Multiple training events were organized. A training event was split in two distinct sections. The first section was aimed at conveying the basics of BwN. The lectures focused on teaching the importance of system understanding, stakeholder engagement, and ended by discussing different BwN case studies that have already been implemented. The second section of the training event was more interactive. The participants were split in groups and were tasked to discuss how BwN could be incorporated in their own activities. By the end of the day, most participants had a basic understanding of what the benefits are to BwN.

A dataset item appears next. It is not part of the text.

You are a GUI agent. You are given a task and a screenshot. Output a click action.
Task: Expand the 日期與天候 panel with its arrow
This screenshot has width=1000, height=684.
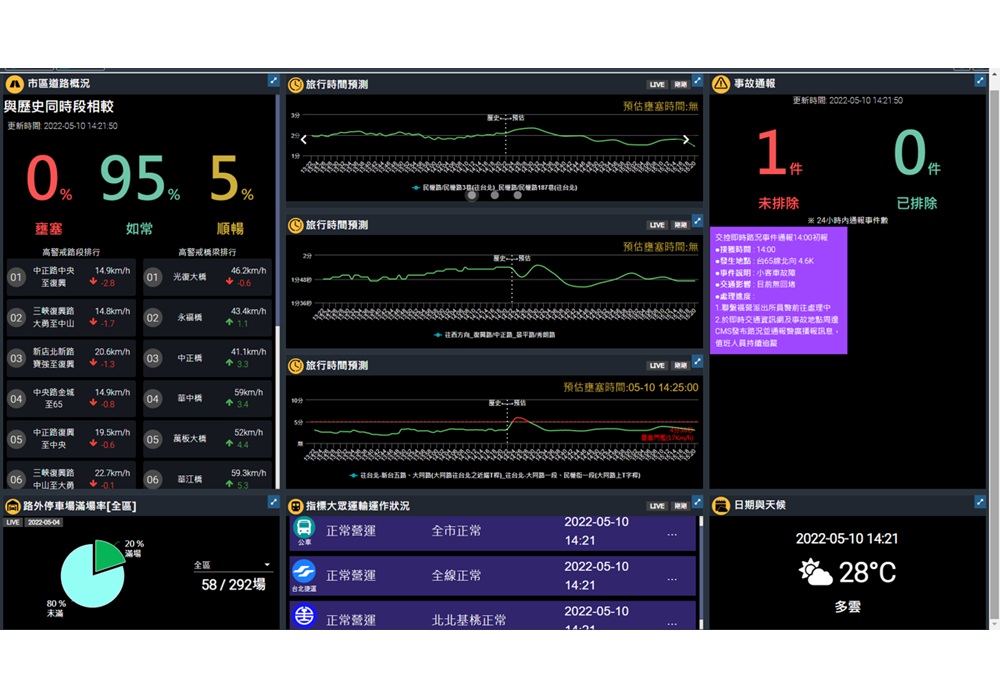tap(982, 504)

  • Government employees will be more likely to reach out or consider a BwN-measure  in coastal safety.
  • Interactive training sessions with governmental institutes can be insightful as to the applicability of BwN within their context. In our case:
    • Research institute on Bali started to consider incorporating coral reefs in their design
    • The ministry of infrastructure is considering a hybrid design, where green and grey infrastructure are combined.
  • Training events are an opportunity to understand how specific governmental entities function. During sessions it can become obvious why BwN is or is not an option.

Lessons Learned:

  • Such events are usually ad hoc, and thus little time is available for preparations.
  • The audience can be very diverse, both in terms of academic background, and seniority. Trainers need to remain flexible and be able to adjust accordingly.

Training local community

Given the participatory nature of BwN, it is essential that community engagement is part of the process. Essentially it is a relational process in which professionals and community members engage in activities to achieve a common goal. Initially the process is aimed at building trust and respect, but eventually all parties involved become crucial to the success of a BwN project. Because even the most technically feasible BwN project is likely to fail if communities are not properly engaged. In the case of Indonesia, community efforts were crucial in successfully restoring mangrove habitat.

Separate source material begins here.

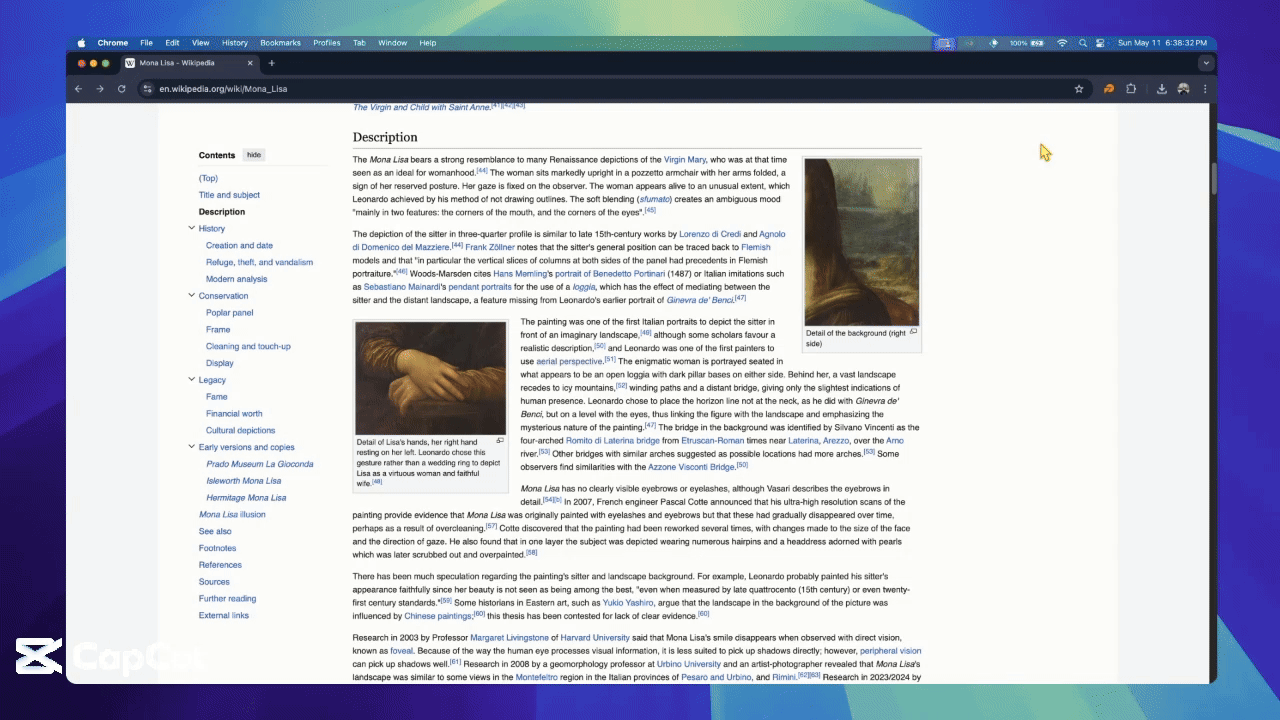Open a new tab with plus button
Image resolution: width=1280 pixels, height=720 pixels.
tap(271, 63)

A coastal field school was setup in Indonesia, were for multiple years learning activities took place. The program enabled communities to advance their livelihoods by sustainably managing their coastlines and its natural resources. The training process is highly iterative, were subsequent trainings are based on participant responses. The rationale is that such an interactive approach results in increased motivation and capacities to act and a measurable behaviour change that contributes to the project´s overall objective. The Wetlands International team in Indonesia provided local facilitators that were continuously active in the field throughout the project life time. They helped empower communities by increasing skill in both technical, political, market and social domains. These are just some of the training material discussed with the local communities:

  • Ecological mangrove rehabilitation
  • Fish food training
  • Freshwater aquaculture training
  • Sustainable aquaculture training
  • Waste management training
  • Safety training

Eventually, local communities were able to implement more sustainable methods of aquaculture and actively participated in the restoration of mangrove habitat.

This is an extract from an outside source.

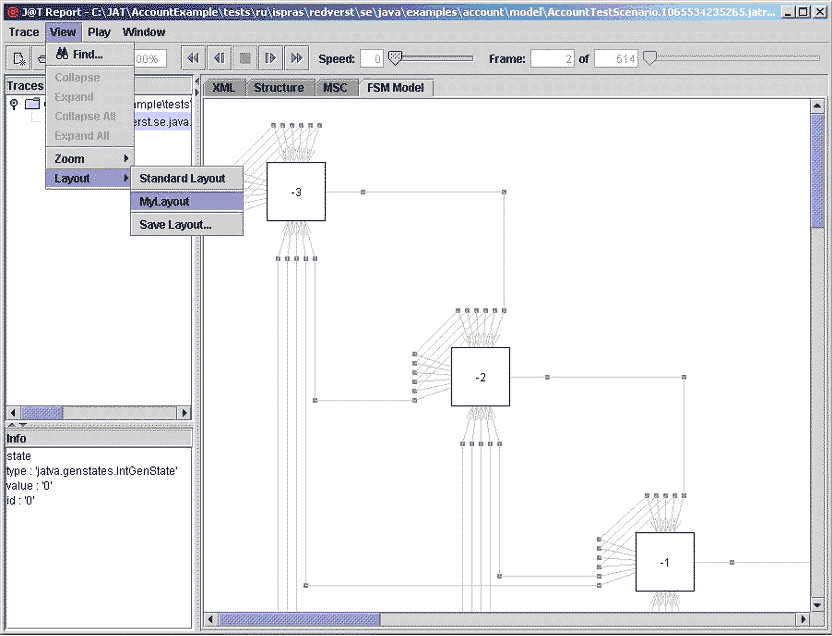Open the Play menu
832x636 pixels.
[99, 32]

  • Parties can engage in open dialogue in order to discuss insights, or frustrations. Instead of taking legal actions that can greatly slow down the process.
  • Working with communities has the added benefit of gaining valuable insight into the functioning of the local ecosystem and legislative system.
  • Engaging with communities gives an opportunity to address other goals besides coastal safety, for example: reducing poverty, reducing inequality and promoting gender equality.

Lessons Learned:

  • Building trust is a slow and arduous task. Be aware that time is needed.
  • Not all projects have the resources to get a team continuously active in the field.